Start of GIVEN ENTRIES

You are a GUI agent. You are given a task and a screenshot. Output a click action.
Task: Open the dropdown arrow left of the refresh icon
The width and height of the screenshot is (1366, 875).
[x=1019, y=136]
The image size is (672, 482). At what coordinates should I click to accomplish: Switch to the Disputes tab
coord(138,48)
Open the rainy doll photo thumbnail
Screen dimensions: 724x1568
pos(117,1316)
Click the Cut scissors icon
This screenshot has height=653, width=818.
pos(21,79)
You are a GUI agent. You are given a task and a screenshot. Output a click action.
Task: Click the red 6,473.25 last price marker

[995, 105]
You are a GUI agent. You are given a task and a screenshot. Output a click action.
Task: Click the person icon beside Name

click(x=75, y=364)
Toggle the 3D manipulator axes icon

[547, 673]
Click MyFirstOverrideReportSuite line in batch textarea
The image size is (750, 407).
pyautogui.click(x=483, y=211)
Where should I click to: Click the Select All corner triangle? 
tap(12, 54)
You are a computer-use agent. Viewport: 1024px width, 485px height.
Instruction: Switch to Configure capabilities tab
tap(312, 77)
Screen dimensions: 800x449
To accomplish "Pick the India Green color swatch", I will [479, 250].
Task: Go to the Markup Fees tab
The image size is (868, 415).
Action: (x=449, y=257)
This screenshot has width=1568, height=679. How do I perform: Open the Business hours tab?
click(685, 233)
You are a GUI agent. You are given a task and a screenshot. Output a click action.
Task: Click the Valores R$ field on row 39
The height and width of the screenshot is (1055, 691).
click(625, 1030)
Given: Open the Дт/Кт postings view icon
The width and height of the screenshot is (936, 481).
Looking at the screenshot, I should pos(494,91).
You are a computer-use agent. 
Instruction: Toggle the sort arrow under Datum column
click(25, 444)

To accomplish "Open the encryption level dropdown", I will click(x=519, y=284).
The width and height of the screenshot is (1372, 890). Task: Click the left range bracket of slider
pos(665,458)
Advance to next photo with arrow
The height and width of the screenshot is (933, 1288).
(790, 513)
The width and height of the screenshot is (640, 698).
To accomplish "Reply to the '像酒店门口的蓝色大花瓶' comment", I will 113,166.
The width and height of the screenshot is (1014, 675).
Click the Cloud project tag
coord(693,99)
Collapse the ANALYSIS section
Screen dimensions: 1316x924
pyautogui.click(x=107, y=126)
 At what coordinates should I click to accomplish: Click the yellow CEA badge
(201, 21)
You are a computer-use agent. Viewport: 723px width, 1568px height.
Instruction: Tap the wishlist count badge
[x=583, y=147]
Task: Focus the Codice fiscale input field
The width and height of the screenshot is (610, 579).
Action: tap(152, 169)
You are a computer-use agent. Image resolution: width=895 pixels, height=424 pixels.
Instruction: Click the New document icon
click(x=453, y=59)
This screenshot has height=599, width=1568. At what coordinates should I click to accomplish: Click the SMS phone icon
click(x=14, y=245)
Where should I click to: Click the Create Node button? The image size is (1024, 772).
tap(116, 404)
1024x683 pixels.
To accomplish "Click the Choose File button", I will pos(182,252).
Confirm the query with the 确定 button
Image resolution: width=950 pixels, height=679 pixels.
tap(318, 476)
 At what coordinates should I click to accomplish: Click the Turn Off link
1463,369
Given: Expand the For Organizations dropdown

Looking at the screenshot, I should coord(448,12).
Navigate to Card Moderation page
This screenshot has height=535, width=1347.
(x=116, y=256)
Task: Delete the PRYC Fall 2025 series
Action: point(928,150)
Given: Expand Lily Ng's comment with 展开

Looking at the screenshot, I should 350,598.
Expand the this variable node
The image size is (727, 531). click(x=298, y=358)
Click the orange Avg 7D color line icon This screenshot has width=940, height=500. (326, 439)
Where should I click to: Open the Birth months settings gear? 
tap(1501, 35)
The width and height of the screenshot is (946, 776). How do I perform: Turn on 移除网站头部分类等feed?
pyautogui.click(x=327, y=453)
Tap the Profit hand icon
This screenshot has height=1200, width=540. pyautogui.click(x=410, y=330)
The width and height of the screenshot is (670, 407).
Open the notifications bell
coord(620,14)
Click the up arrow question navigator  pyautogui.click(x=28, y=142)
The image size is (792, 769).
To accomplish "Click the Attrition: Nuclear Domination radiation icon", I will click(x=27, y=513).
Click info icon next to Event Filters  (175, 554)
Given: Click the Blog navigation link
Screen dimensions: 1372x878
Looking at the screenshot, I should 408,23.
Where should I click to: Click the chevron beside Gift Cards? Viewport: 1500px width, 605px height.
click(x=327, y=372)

End of GIVEN ENTRIES

▶ **INSTRUCTIONS TO FOLLOW**
All of the data must be set down again exactly.

▶ **TASK SOLUTION**
You are a GUI agent. You are given a task and a screenshot. Output a click action.
Task: Open the dropdown arrow left of the refresh icon
The width and height of the screenshot is (1366, 875).
[x=1019, y=136]
The image size is (672, 482). At what coordinates should I click to accomplish: Switch to the Disputes tab
coord(138,48)
Open the rainy doll photo thumbnail
Screen dimensions: 724x1568
pos(117,1316)
Click the Cut scissors icon
This screenshot has height=653, width=818.
pos(21,79)
You are a GUI agent. You are given a task and a screenshot. Output a click action.
Task: Click the red 6,473.25 last price marker

[995, 105]
You are a GUI agent. You are given a task and a screenshot. Output a click action.
Task: Click the person icon beside Name

click(x=75, y=364)
Toggle the 3D manipulator axes icon

[547, 673]
Click MyFirstOverrideReportSuite line in batch textarea
The image size is (750, 407).
pyautogui.click(x=483, y=211)
Where should I click to: Click the Select All corner triangle? 
tap(12, 54)
You are a computer-use agent. Viewport: 1024px width, 485px height.
Instruction: Switch to Configure capabilities tab
tap(312, 77)
Screen dimensions: 800x449
To accomplish "Pick the India Green color swatch", I will [479, 250].
Task: Go to the Markup Fees tab
The image size is (868, 415).
Action: (x=449, y=257)
This screenshot has width=1568, height=679. How do I perform: Open the Business hours tab?
click(685, 233)
You are a GUI agent. You are given a task and a screenshot. Output a click action.
Task: Click the Valores R$ field on row 39
The height and width of the screenshot is (1055, 691).
click(625, 1030)
Given: Open the Дт/Кт postings view icon
The width and height of the screenshot is (936, 481).
Looking at the screenshot, I should pos(494,91).
You are a computer-use agent. 
Instruction: Toggle the sort arrow under Datum column
click(25, 444)

To accomplish "Open the encryption level dropdown", I will click(x=519, y=284).
The width and height of the screenshot is (1372, 890). Task: Click the left range bracket of slider
pos(665,458)
Advance to next photo with arrow
The height and width of the screenshot is (933, 1288).
(790, 513)
The width and height of the screenshot is (640, 698).
To accomplish "Reply to the '像酒店门口的蓝色大花瓶' comment", I will 113,166.
The width and height of the screenshot is (1014, 675).
Click the Cloud project tag
coord(693,99)
Collapse the ANALYSIS section
Screen dimensions: 1316x924
pyautogui.click(x=107, y=126)
 At what coordinates should I click to accomplish: Click the yellow CEA badge
(201, 21)
You are a computer-use agent. Viewport: 723px width, 1568px height.
Instruction: Tap the wishlist count badge
[x=583, y=147]
Task: Focus the Codice fiscale input field
The width and height of the screenshot is (610, 579).
Action: tap(152, 169)
You are a computer-use agent. Image resolution: width=895 pixels, height=424 pixels.
Instruction: Click the New document icon
click(x=453, y=59)
This screenshot has height=599, width=1568. At what coordinates should I click to accomplish: Click the SMS phone icon
click(x=14, y=245)
Where should I click to: Click the Create Node button? The image size is (1024, 772).
tap(116, 404)
1024x683 pixels.
To accomplish "Click the Choose File button", I will pos(182,252).
Confirm the query with the 确定 button
Image resolution: width=950 pixels, height=679 pixels.
tap(318, 476)
 At what coordinates should I click to accomplish: Click the Turn Off link
1463,369
Given: Expand the For Organizations dropdown

Looking at the screenshot, I should coord(448,12).
Navigate to Card Moderation page
This screenshot has height=535, width=1347.
(x=116, y=256)
Task: Delete the PRYC Fall 2025 series
Action: point(928,150)
Given: Expand Lily Ng's comment with 展开

Looking at the screenshot, I should 350,598.
Expand the this variable node
The image size is (727, 531). click(x=298, y=358)
Click the orange Avg 7D color line icon This screenshot has width=940, height=500. (326, 439)
Where should I click to: Open the Birth months settings gear? 
tap(1501, 35)
The width and height of the screenshot is (946, 776). How do I perform: Turn on 移除网站头部分类等feed?
pyautogui.click(x=327, y=453)
Tap the Profit hand icon
This screenshot has height=1200, width=540. pyautogui.click(x=410, y=330)
The width and height of the screenshot is (670, 407).
Open the notifications bell
coord(620,14)
Click the up arrow question navigator  pyautogui.click(x=28, y=142)
The image size is (792, 769).
To accomplish "Click the Attrition: Nuclear Domination radiation icon", I will click(x=27, y=513).
Click info icon next to Event Filters  (175, 554)
Given: Click the Blog navigation link
Screen dimensions: 1372x878
Looking at the screenshot, I should 408,23.
Where should I click to: Click the chevron beside Gift Cards? Viewport: 1500px width, 605px height.
click(x=327, y=372)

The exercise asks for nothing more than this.